In this first investigation students share ideas about what the word energy means to them, watch a short video that includes 12 situations where energy is present in various forms, and then share ideas about what they notice that suggests the presence of energy. They can’t see energy directly, but they can observe evidence of the presence of various forms of energy (motion energy; thermal energy; light energy.) Although the video includes examples of several forms of energy, students quickly move on to explore motion energy by rolling a small rubber ball along a track. They are introduced to the concept that an object can have different amounts of motion energy, depending on its speed.
Learning Targets Introduced in this Investigation
- Energy cannot be seen or directly measured.
- All moving objects have motion energy.
- Speed is the indicator of how much motion energy an object has. If an object’s speed increases or decreases, its motion energy has increased or decreased.
| Sequence of experiences |
|---|
| 1. Introduce the new unit |
All Class |
5 Minutes |
| 2. Elicit students' ideas about energy |
Discussion |
20 Minutes |
| 3. Investigate the motion energy of balls |
Pairs |
20 Minutes |
| 4. Make meaning |
Discussion |
15 Minutes |
Materials and Preparation
For the class:
- Large sheets of paper and markers
- Energy video montage and a means for showing it to the class
- A rubber ball (1¼ in. diameter)
- A wooden track and modeling clay to level it (the teacher can use one of the student tracks) – See Preparation
Materials for each pair of students
For each small group of 2 students:
For each student:
Preparation:
- Read Motion Energy Curriculum Unit Overview.

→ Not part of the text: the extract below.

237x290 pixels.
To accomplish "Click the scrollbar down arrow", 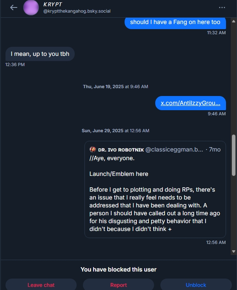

- Read Scientific Models: An Introduction and What is an Energy Story? , on the Focus on Energy website in Motion Energy -> Resource Quick Links.
- Watch the Video Montage - Energy in Everyday Life and review the accompanying page of stills. The video is available on the Focus on Energy website on the Motion Energy Curriculum Unit page and under Resources -> For the Classroom.
- Watch the Motion 1: Setting Up and Using Equipment Video belowavailable on the Focus on Energy website on the Curriculum -> Motion Energy -> Resource Quick Links page.
Motion 1: Setting Up and Using Equipment Video
- A level track is very important to the investigation. Prior to the start of class, set up the track on the floor or on a table, in a place where it will be clearly visible to all. Place a ball on the track and use modeling clay to make the track level. When the track is level, the ball will not roll no matter where it is placed along the track.
Notebook Pages
2. Elicit students’ initial ideas about energy
Discussion 20 Mins
Let’s begin. I’m sure you are familiar with the word energy, and know some things about energy.
Ask students to take 2-3 minutes to write about their ideas about energy and/or experiences they have had with energy.
Take about two minutes to have a few students share one of the ideas about energy that they wrote in their Student Notebooks. Listen without making judgments.
Note: The video shows various forms of energy (motion energy; thermal energy; light energy) as well as energy transfer (e.g. from the bowling ball to the pins). The video is intended to elicit students’ initial ideas about energy so you can build on them.
We’re about to see a short video. It takes about a minute. As you watch, keep thinking about energy and pay close attention to what’s going on.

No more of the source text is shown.